**TASK BRIEF**
Quote the entries exactly, starting with the line that contains "Task: Click the Arrangement" and going on through the last line of the entries.
+++++
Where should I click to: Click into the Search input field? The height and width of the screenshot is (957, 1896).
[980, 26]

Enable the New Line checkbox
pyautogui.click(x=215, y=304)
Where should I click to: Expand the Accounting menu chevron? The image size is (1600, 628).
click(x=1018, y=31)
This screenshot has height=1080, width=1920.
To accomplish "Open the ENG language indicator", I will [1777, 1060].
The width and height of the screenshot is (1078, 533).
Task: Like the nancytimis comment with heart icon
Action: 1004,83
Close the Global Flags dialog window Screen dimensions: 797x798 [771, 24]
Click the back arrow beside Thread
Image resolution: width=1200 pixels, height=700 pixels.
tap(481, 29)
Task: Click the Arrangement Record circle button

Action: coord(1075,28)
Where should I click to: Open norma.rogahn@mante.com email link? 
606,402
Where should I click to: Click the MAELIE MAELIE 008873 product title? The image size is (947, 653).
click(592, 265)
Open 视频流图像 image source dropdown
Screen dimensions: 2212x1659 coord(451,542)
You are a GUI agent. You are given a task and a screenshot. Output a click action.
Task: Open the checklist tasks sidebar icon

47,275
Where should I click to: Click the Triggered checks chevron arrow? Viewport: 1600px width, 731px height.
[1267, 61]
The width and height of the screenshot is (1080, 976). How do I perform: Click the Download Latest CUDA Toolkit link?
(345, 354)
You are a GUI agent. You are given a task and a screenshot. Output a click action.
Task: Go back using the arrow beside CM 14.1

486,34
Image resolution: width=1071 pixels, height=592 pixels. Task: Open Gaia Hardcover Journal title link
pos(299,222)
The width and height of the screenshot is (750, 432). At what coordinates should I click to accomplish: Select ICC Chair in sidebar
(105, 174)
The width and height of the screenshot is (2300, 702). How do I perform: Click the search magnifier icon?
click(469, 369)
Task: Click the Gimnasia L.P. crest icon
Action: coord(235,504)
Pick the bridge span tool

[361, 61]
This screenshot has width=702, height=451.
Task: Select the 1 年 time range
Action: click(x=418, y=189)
+++++
**ANSWER TO THIS EXERCISE**
Task: Click the Arrangement Record circle button

Action: coord(1075,28)
Where should I click to: Open norma.rogahn@mante.com email link? 
606,402
Where should I click to: Click the MAELIE MAELIE 008873 product title? The image size is (947, 653).
click(592, 265)
Open 视频流图像 image source dropdown
Screen dimensions: 2212x1659 coord(451,542)
You are a GUI agent. You are given a task and a screenshot. Output a click action.
Task: Open the checklist tasks sidebar icon

47,275
Where should I click to: Click the Triggered checks chevron arrow? Viewport: 1600px width, 731px height.
[1267, 61]
The width and height of the screenshot is (1080, 976). How do I perform: Click the Download Latest CUDA Toolkit link?
(345, 354)
You are a GUI agent. You are given a task and a screenshot. Output a click action.
Task: Go back using the arrow beside CM 14.1

486,34
Image resolution: width=1071 pixels, height=592 pixels. Task: Open Gaia Hardcover Journal title link
pos(299,222)
The width and height of the screenshot is (750, 432). At what coordinates should I click to accomplish: Select ICC Chair in sidebar
(105, 174)
The width and height of the screenshot is (2300, 702). How do I perform: Click the search magnifier icon?
click(469, 369)
Task: Click the Gimnasia L.P. crest icon
Action: coord(235,504)
Pick the bridge span tool

[361, 61]
This screenshot has width=702, height=451.
Task: Select the 1 年 time range
Action: click(x=418, y=189)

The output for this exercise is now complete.